Moving from Philadelphia to Pittsburgh with his family, he became manager of the theatre there and later embarked on a wandering career that carried him through the central West, encountering the precarious hazards of theatrical fortune by traveling with his company, baggage, scenery, and properties, by canal-boat, steamboat, and wagon. Despite his labors as manager and writer of plays, Logan never gave up acting, and his name is frequently found on the playbills of Cincinnati, where he lived for some years, and in the records of many other cities.

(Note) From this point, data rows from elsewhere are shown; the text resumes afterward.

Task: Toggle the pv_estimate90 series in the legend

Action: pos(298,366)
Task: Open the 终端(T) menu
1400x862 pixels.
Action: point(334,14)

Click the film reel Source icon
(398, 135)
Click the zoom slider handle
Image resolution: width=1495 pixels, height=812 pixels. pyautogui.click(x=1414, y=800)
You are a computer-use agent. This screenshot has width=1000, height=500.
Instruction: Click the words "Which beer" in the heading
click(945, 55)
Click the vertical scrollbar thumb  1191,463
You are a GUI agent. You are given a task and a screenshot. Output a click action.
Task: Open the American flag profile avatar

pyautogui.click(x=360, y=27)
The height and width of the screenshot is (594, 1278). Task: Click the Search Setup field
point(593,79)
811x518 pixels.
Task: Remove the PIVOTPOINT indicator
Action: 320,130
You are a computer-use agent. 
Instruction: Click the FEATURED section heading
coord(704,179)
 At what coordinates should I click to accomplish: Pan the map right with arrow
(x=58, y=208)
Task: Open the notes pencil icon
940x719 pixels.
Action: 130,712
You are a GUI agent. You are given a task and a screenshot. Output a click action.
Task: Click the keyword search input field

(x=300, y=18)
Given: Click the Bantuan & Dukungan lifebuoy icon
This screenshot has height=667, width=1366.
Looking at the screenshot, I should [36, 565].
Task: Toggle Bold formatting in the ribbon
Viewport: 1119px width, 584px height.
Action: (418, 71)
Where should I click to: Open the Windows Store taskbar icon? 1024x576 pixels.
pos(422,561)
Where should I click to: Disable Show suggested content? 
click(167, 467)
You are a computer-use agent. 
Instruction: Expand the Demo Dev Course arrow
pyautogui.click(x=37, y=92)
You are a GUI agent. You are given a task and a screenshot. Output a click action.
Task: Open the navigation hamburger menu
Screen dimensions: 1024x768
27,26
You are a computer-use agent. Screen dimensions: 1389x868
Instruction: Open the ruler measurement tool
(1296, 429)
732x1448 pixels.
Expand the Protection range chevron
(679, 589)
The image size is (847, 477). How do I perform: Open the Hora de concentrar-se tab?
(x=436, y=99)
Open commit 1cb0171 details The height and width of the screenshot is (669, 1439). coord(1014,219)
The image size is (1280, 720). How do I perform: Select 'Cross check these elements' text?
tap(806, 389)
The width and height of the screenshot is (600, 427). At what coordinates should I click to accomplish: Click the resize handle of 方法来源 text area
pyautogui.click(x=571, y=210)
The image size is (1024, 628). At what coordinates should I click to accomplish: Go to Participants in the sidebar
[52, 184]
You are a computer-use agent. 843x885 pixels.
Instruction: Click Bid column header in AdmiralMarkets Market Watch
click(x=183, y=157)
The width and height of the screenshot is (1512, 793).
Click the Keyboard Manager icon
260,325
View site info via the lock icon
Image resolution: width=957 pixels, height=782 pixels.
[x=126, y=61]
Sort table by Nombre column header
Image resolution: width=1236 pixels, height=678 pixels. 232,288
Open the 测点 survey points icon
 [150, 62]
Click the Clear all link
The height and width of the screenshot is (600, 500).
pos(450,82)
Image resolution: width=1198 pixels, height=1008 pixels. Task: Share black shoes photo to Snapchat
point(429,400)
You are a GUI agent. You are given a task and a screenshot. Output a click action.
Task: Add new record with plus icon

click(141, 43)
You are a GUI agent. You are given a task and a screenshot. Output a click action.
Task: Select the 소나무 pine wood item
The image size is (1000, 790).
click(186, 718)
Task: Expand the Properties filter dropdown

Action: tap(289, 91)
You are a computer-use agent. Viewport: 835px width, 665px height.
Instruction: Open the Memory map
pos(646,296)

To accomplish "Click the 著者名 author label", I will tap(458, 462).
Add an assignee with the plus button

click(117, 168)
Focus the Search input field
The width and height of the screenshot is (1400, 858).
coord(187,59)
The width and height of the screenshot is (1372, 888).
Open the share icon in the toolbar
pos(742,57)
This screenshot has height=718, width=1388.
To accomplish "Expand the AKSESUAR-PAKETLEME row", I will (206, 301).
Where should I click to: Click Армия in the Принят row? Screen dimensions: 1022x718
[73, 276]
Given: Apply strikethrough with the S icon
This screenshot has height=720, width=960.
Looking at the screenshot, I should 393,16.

He acted Sir Peter Teazle in The School for Scandal and Peter Simpson in Simpson & Co. so often that he was called Peter Logan in private life by many who supposed that it was his real name. At one time he managed a theatre in Albany, and on May 24, 1849, he returned to New York, after an absence of many years, and at Burton's Chambers Street Theatre took the part of Aminadab Slocum in his own play, Chloroform, or New York a Hundred Years Hence. It was played for eight successive nights, a remarkable run in those days.
As an actor, he is reported by one who saw him many times to be full of an innate and quiet humor that was in no degree dependent upon physical action or facial grimace. His daughter Celia declares that he was the author of The People's Lawyer, famous for its central character of Solon Shingle, and that Dr. Joseph Stevens Jones, to whom its authorship is accredited, merely revised it. He died suddenly of apoplexy near Marietta, Ohio, while on a steamboat on his way from Cincinnati to Pittsburgh.
Achievements
Logan was one of the earliest dramatists to capitalize Yankee eccentricities for comedy purposes, among his numerous plays being Yankee Land, or the Foundling of the Apple Orchard, The Wag of Maine, and The Vermont Wool Dealer, a farce in one act popularized by Dan Marble.
Connections
Logan was married to Eliza (Akeley) Logan. His three daughters, all of considerable prominence on the stage, were Eliza, Celia, and Olive, and his son, Cornelius Ambrose Logan, was well known in the triple capacity of physician, journalist, and author.